(Corrects to "first quarter" from "third quarter" in 7th paragraph)
By Daniel Leussink
TOKYO :Japanese companies cut spending on plant and equipment for the fourth consecutive quarter in January-March, as the economy struggles to shake off the drag from the coronavirus pandemic.
A slow recovery of firms' propensity to spend is likely to worry policymakers hoping strong domestic demand can help make the country's economic recovery more sustainable.
Ministry of Finance (MOF) data out on Tuesday showed capital expenditure in the first quarter fell 7.8per cent from the same period last year, pulled down by weaker investments in transportation equipment, electrical machinery and real estate.
It marked the fourth quarter of an annual decline in capital expenditure in a row, after posting a 4.8per cent contraction the final quarter of last year.
The world's third-largest economy slumped back into decline in the first quarter as a slow vaccine rollout and repeated emergency curbs put in place to halt a resurgence of infections hurt domestic demand.

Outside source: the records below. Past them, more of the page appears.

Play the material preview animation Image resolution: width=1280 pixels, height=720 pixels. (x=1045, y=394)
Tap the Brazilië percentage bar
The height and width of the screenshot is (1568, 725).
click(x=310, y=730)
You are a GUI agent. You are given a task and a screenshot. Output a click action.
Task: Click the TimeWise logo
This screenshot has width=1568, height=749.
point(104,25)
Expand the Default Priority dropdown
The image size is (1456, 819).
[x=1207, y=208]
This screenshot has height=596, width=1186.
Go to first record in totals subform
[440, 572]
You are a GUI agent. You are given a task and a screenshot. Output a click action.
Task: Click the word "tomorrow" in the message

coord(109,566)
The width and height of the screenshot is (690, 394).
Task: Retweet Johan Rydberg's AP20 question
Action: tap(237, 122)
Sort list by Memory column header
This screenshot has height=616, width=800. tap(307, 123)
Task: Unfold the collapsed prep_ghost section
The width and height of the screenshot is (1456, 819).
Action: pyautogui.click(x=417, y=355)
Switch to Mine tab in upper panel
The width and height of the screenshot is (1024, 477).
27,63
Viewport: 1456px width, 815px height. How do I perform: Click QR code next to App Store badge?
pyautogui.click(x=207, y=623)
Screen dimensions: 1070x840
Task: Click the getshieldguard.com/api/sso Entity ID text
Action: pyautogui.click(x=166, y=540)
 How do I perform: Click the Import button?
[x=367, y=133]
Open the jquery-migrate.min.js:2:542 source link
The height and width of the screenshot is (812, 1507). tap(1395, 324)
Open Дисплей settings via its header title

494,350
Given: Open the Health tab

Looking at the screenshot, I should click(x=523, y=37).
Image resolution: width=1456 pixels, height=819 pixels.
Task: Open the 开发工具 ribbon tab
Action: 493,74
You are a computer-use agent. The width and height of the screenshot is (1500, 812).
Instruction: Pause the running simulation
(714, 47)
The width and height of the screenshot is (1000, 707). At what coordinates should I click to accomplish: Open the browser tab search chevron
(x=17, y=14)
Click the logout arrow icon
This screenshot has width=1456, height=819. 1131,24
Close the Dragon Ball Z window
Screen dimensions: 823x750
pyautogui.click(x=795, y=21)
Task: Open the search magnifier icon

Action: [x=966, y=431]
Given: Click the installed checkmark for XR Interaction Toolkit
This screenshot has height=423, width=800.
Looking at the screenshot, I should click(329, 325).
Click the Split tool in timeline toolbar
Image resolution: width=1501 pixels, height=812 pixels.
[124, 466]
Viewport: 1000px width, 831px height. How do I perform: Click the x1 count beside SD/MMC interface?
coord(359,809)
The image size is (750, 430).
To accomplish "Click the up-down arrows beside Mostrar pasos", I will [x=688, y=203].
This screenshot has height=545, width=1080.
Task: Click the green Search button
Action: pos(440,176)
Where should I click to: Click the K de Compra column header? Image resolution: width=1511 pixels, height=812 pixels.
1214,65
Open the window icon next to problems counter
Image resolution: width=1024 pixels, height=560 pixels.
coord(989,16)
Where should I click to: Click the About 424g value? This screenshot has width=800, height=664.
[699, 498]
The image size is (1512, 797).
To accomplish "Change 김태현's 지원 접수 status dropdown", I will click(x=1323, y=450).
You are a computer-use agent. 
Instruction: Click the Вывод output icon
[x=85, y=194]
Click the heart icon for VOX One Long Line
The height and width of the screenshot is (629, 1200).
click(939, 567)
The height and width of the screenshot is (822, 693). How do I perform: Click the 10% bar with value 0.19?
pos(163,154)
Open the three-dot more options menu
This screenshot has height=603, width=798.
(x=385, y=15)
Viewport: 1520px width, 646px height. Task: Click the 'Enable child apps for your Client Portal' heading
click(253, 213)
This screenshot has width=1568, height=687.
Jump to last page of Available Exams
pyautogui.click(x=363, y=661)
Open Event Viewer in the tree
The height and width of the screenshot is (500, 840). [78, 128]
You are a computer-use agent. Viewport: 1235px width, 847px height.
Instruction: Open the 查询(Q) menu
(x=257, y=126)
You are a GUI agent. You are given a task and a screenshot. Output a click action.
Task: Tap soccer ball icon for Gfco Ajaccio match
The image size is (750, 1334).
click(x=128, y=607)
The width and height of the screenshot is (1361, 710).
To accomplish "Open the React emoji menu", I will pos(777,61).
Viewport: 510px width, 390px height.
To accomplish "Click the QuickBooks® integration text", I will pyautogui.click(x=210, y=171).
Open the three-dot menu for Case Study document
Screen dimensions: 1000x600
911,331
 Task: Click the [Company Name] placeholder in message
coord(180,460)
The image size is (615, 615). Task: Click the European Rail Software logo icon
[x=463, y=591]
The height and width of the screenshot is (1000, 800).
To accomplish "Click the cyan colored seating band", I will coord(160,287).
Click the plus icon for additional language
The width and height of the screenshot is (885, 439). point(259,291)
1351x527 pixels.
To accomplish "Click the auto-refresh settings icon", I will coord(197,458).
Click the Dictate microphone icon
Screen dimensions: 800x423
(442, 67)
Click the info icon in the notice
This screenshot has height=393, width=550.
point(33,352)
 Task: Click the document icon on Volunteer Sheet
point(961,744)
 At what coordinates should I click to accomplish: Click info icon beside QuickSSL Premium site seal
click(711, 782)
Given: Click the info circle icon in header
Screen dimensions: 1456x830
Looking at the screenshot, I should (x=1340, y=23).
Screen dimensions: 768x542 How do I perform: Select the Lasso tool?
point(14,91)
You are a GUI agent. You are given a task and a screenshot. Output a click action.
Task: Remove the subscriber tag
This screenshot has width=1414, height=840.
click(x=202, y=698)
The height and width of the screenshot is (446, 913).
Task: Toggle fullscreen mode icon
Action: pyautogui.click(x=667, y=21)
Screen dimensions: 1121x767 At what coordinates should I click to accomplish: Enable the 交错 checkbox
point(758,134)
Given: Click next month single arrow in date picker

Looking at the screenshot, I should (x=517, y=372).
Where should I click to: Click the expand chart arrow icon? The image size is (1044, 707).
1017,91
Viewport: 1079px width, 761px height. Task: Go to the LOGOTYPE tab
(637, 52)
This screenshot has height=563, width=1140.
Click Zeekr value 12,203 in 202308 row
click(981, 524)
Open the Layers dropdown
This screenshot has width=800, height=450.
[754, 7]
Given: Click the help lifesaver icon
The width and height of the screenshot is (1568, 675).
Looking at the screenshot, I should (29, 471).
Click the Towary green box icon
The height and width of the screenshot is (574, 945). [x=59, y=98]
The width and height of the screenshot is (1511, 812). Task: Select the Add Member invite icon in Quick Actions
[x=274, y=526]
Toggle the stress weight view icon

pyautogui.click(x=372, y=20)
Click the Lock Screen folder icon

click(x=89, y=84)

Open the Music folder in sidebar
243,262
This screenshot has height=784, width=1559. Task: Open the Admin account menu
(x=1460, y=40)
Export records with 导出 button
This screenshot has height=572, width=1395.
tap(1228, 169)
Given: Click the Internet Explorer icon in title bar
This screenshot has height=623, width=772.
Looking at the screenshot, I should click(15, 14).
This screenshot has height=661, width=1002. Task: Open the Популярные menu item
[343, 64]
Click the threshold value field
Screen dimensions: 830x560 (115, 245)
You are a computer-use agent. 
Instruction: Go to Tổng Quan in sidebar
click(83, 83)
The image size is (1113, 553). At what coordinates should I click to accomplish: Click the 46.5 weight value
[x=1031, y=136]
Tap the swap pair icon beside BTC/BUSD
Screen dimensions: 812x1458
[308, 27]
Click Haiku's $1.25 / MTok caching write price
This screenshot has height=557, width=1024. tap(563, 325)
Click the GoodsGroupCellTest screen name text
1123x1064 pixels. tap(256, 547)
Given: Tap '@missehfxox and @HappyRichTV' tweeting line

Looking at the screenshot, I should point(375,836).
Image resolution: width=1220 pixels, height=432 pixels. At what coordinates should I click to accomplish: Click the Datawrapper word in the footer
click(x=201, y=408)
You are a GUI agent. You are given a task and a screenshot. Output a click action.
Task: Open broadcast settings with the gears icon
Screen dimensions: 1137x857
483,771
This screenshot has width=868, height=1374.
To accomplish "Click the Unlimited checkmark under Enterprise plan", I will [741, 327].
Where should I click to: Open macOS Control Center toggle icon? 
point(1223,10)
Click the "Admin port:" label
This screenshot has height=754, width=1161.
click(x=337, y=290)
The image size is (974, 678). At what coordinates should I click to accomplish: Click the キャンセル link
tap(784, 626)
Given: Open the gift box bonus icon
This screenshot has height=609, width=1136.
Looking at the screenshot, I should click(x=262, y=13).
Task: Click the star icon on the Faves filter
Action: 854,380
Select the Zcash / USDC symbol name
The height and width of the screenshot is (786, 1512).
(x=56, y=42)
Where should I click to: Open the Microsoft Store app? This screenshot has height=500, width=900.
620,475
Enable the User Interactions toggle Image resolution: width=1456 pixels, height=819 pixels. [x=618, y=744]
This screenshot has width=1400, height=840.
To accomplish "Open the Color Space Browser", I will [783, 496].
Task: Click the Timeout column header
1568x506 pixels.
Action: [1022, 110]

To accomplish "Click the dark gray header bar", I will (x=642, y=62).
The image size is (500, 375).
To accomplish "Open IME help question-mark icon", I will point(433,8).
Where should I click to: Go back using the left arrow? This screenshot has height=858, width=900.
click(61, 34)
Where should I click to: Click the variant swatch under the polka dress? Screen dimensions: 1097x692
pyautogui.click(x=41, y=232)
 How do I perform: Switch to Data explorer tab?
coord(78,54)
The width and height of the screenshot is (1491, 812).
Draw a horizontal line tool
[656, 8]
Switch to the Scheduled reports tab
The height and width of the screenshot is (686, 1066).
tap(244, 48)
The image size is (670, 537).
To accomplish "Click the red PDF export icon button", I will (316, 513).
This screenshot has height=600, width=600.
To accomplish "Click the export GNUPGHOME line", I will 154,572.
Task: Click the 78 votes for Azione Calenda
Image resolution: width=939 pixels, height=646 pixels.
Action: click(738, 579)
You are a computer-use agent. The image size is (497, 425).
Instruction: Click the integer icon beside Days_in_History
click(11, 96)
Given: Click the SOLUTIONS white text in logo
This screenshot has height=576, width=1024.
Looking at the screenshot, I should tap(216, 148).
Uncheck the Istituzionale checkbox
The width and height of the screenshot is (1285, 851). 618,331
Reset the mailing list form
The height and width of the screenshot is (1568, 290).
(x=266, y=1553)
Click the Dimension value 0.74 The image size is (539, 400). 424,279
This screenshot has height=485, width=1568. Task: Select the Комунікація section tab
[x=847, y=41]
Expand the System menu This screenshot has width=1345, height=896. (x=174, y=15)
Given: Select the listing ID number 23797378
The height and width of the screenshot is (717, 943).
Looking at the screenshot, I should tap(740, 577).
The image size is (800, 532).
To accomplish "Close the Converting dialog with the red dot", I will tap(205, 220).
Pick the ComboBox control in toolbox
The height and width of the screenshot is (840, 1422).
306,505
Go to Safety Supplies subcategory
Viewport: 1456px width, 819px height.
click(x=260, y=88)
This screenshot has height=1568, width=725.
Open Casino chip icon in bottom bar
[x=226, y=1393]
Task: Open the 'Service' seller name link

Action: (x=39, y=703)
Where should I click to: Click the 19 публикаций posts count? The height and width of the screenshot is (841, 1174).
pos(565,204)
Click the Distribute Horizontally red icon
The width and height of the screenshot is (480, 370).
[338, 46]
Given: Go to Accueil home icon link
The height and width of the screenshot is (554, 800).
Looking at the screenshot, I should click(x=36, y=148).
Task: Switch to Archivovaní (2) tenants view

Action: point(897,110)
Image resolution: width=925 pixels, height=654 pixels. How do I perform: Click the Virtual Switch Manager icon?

After bouncing from last year's slump, driven by a strong recovery of exports, some analysts worry Japan's economy could slip back into recession in the current quarter due to extended coronavirus curbs.
A preliminary estimate found Japan's economy shrank an annualised 5.1per cent in the first quarter as households curtailed spending following a resurgence of infections and export growth slowed sharply.
The latest MOF survey showed manufacturers' business spending fell 6.4per cent from a year earlier, while that of service-sector firms dropped 8.5per cent.
Tuesday's data comes after weaker-than-expected factory output and retail sales figures showed that the economic recovery remained dependent on overseas demand.
Capital expenditure lost 0.4per cent in January-March from the previous quarter on a seasonally-adjusted basis, the MOF data showed.
Corporate recurring profits gained 26.0per cent in January-March from a year earlier, up for the first time in eight quarters, while sales were down for a seventh consecutive quarter, declining 3.0per cent.